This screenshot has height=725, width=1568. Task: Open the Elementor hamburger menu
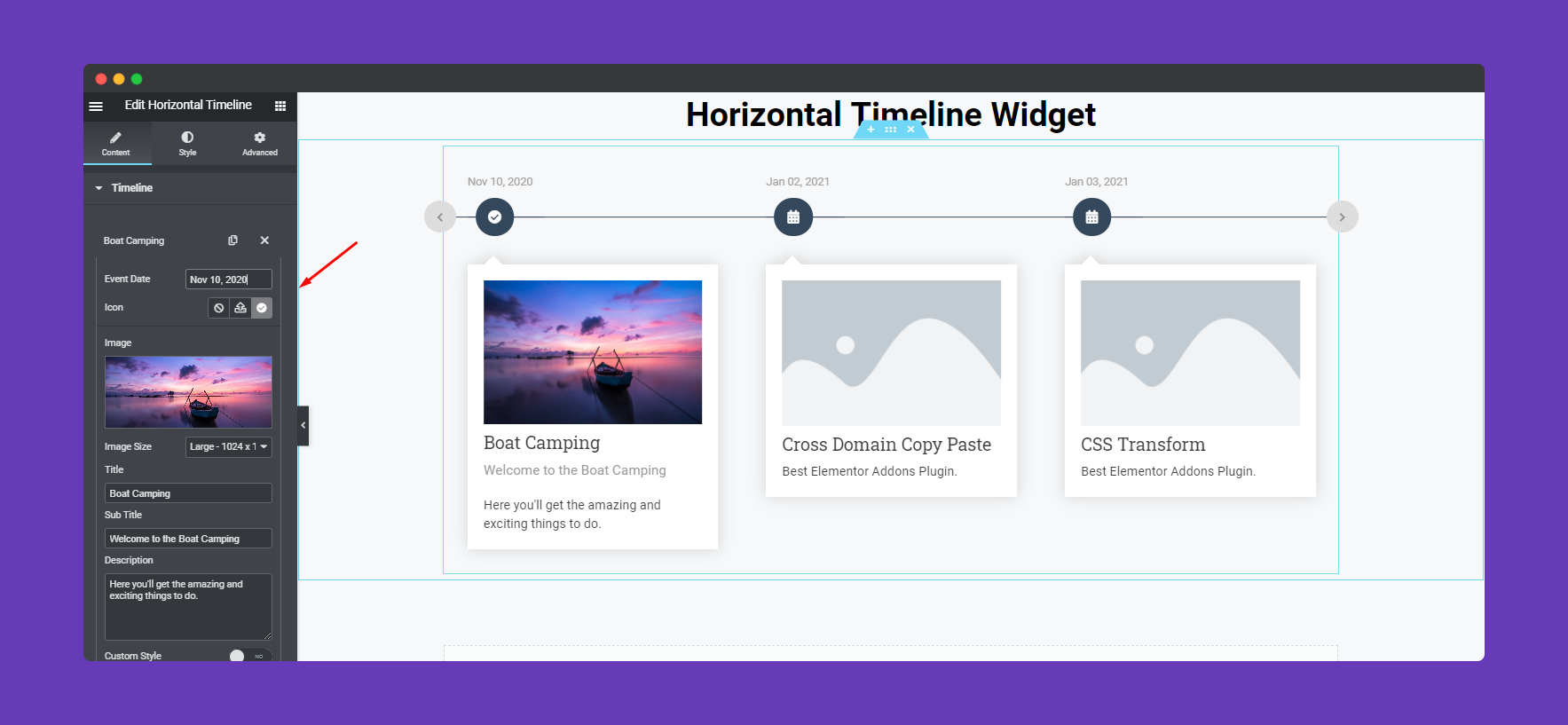tap(96, 106)
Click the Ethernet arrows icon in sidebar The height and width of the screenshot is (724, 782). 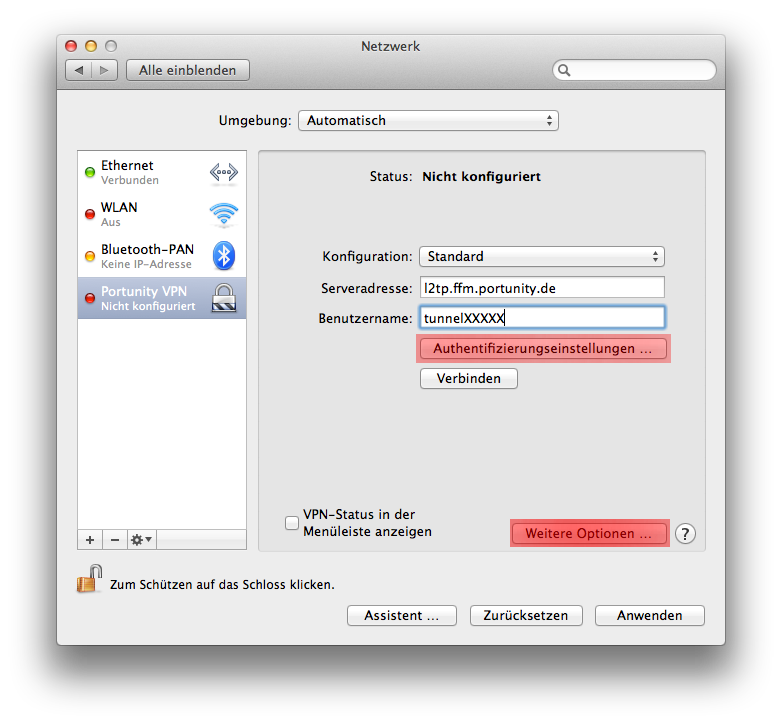click(x=223, y=173)
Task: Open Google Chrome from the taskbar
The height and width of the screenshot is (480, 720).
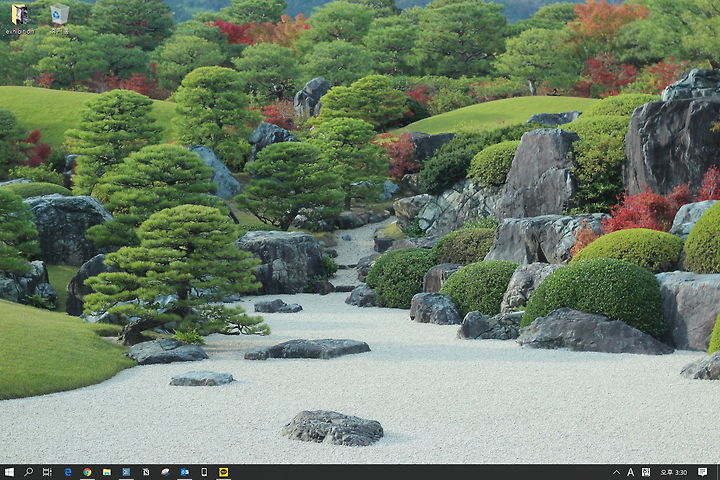Action: coord(87,472)
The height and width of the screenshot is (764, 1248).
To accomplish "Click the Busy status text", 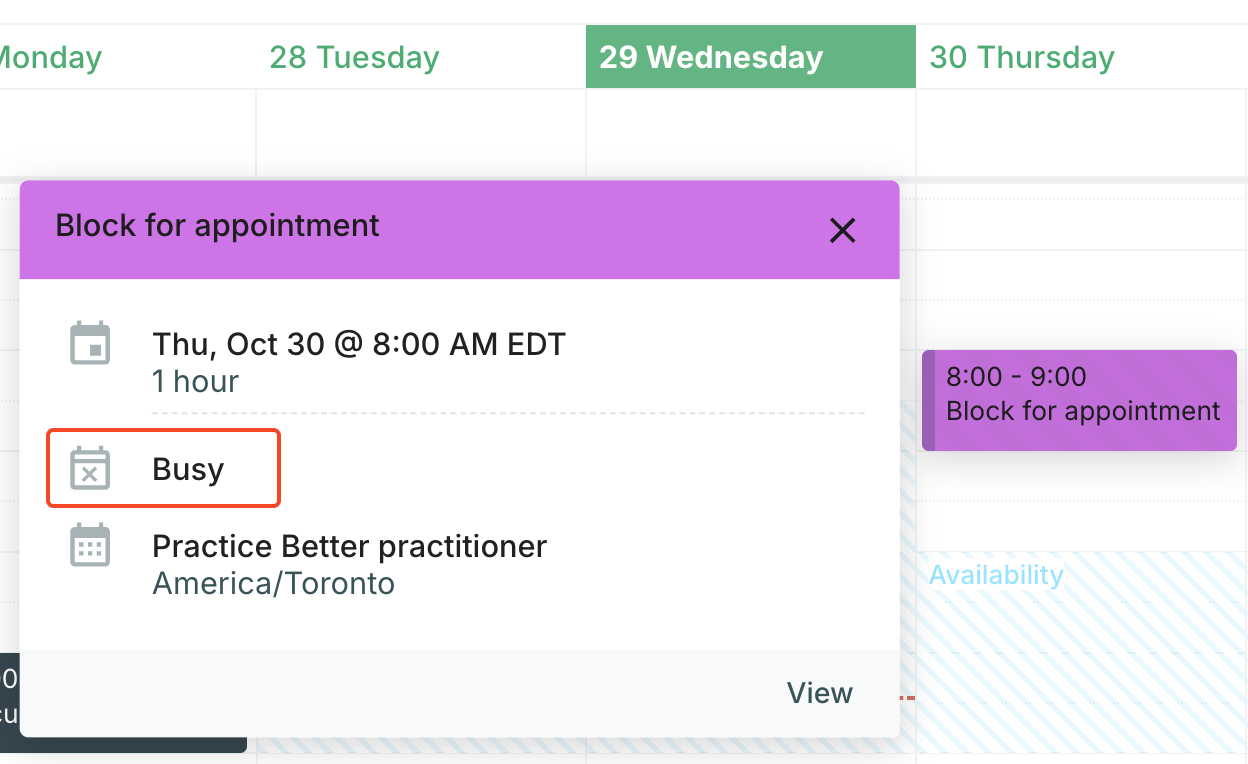I will (x=188, y=469).
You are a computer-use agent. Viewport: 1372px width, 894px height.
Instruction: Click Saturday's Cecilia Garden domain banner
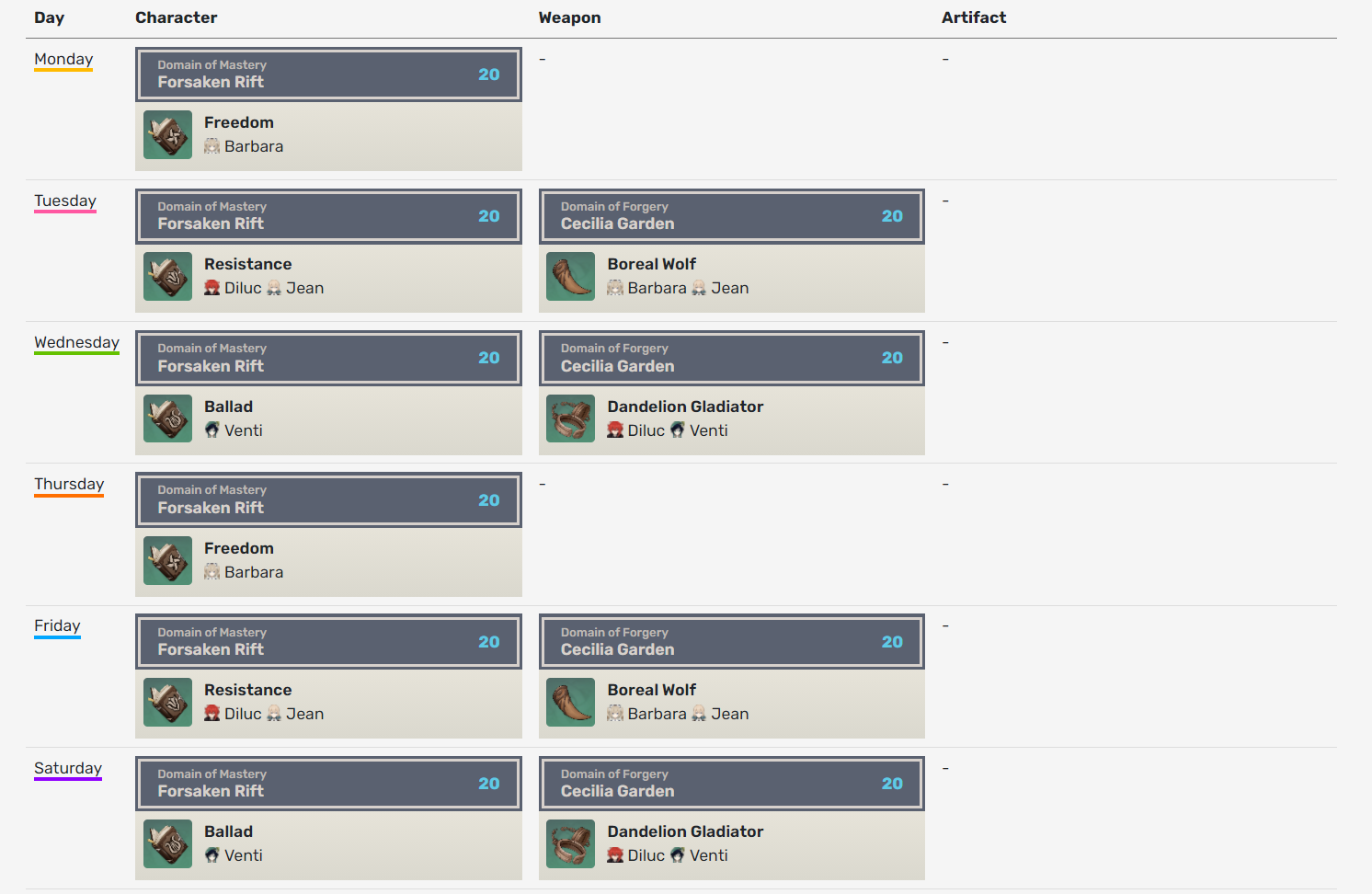click(x=731, y=784)
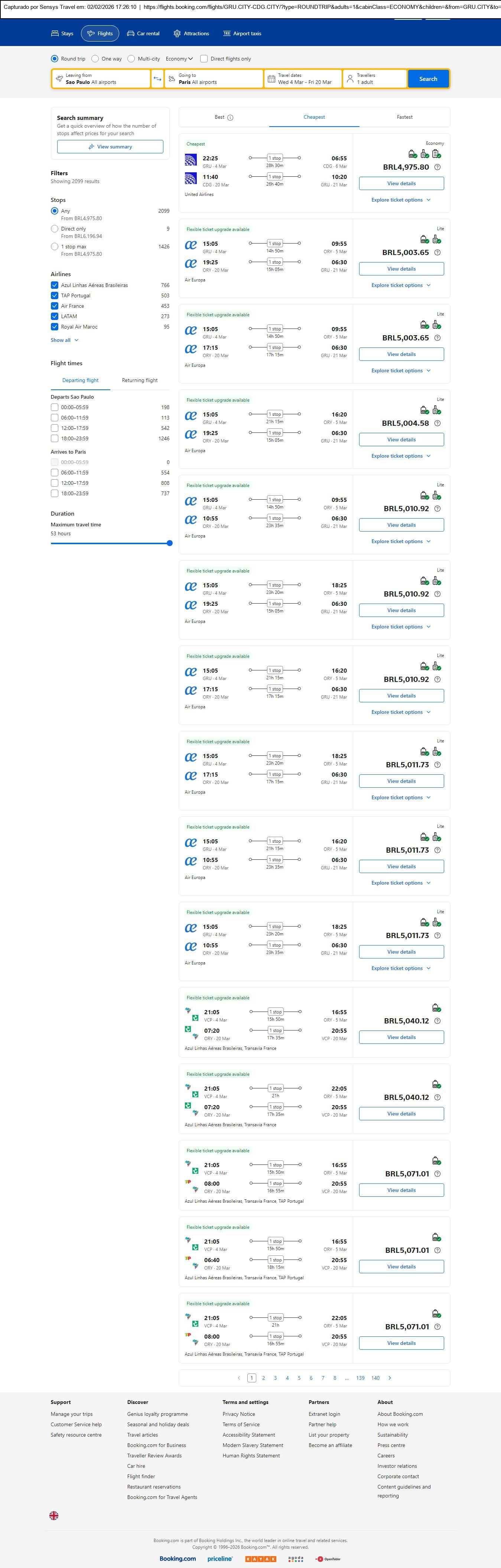Expand the Show all airlines list
501x1568 pixels.
click(64, 340)
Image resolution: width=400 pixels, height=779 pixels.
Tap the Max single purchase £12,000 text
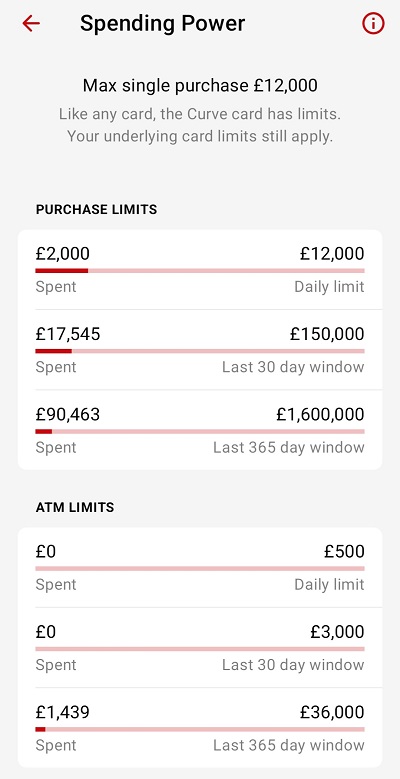200,86
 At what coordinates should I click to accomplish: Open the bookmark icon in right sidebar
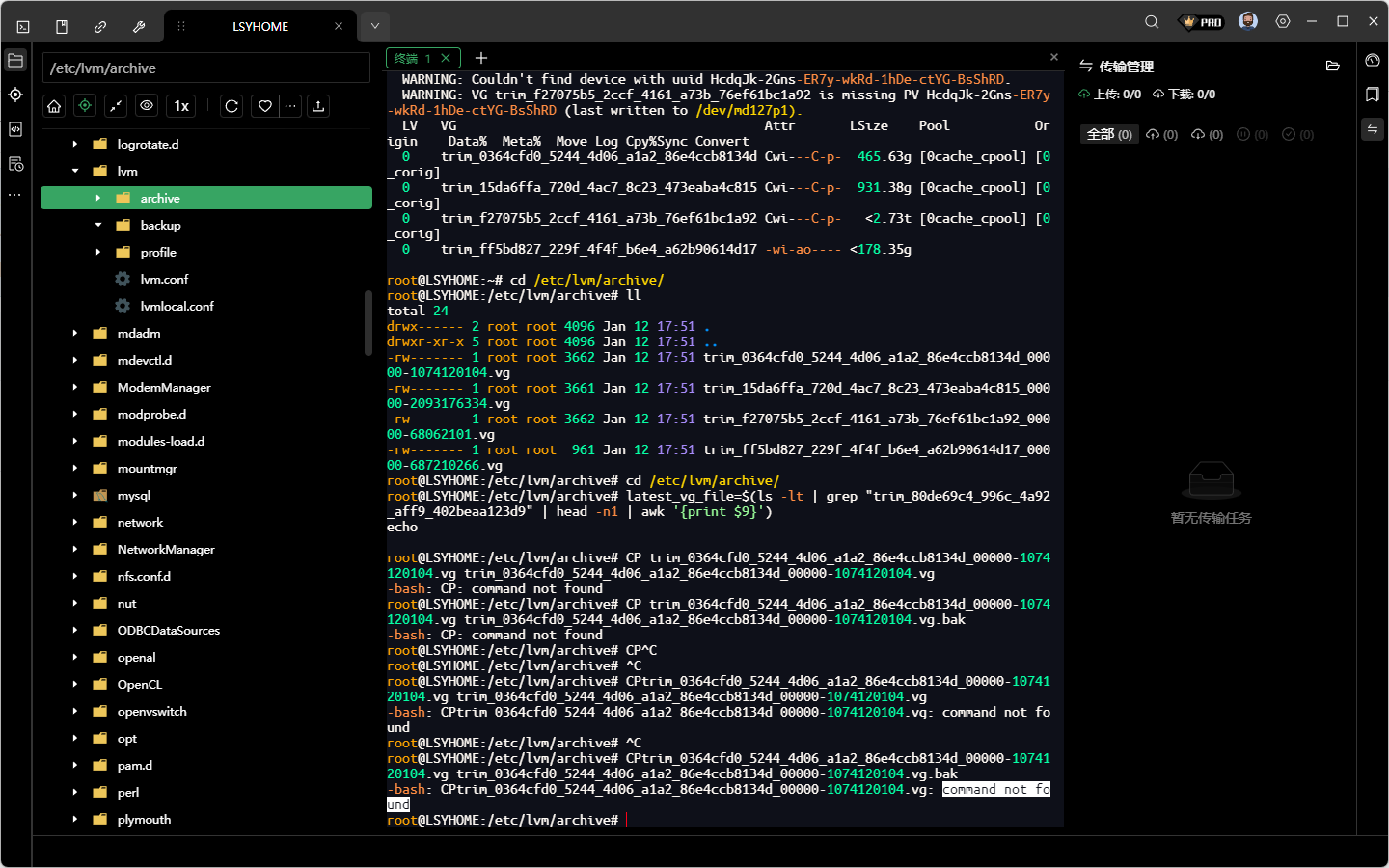tap(1373, 95)
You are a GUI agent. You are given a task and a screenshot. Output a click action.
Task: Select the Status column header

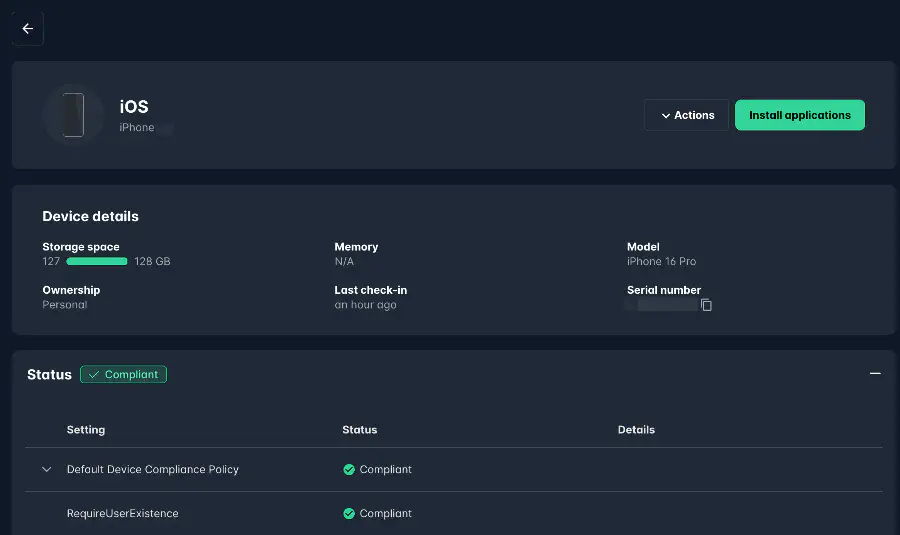click(x=360, y=430)
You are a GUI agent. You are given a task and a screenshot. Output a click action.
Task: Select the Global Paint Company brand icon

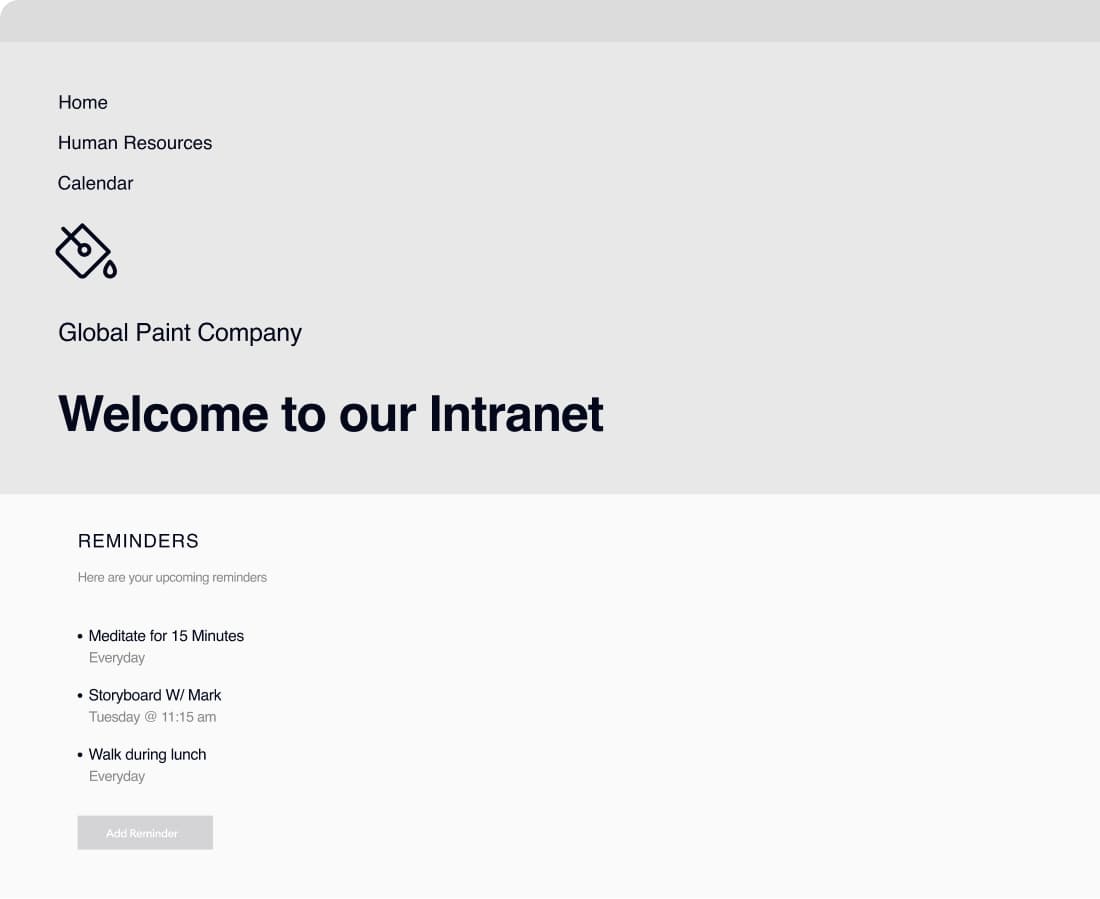(85, 250)
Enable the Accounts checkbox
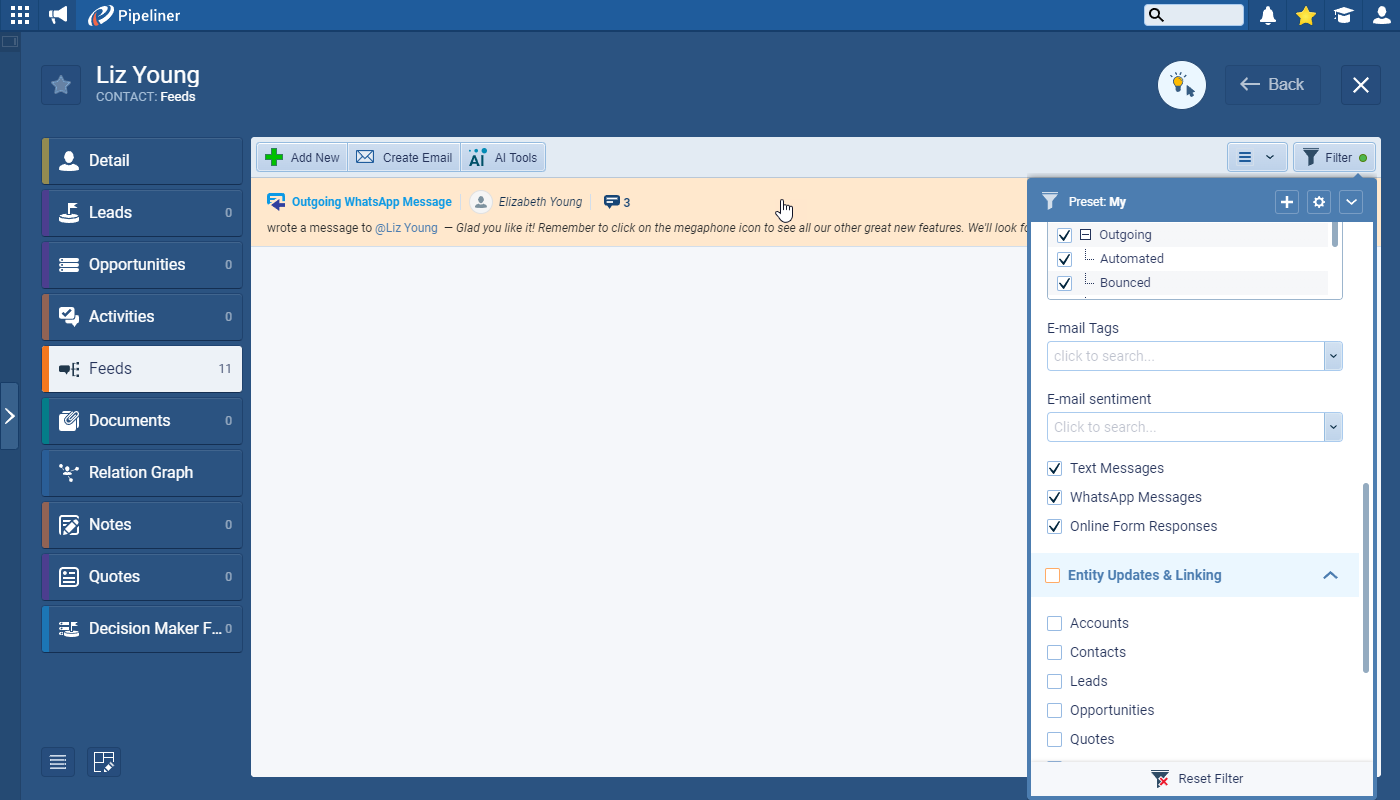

## Task
With the pictures left out, output exactly the lines from the one with "Tap the Max single purchase £12,000 text" through the end of the listing above, both ends included.

## Written solution
Tap the Max single purchase £12,000 text
200,86
 At what coordinates should I click to accomplish: Open the bookmark icon in right sidebar
tap(1373, 95)
You are a GUI agent. You are given a task and a screenshot. Output a click action.
Task: Select the Status column header

click(x=360, y=430)
You are a GUI agent. You are given a task and a screenshot. Output a click action.
Task: Select the Global Paint Company brand icon

(85, 250)
Enable the Accounts checkbox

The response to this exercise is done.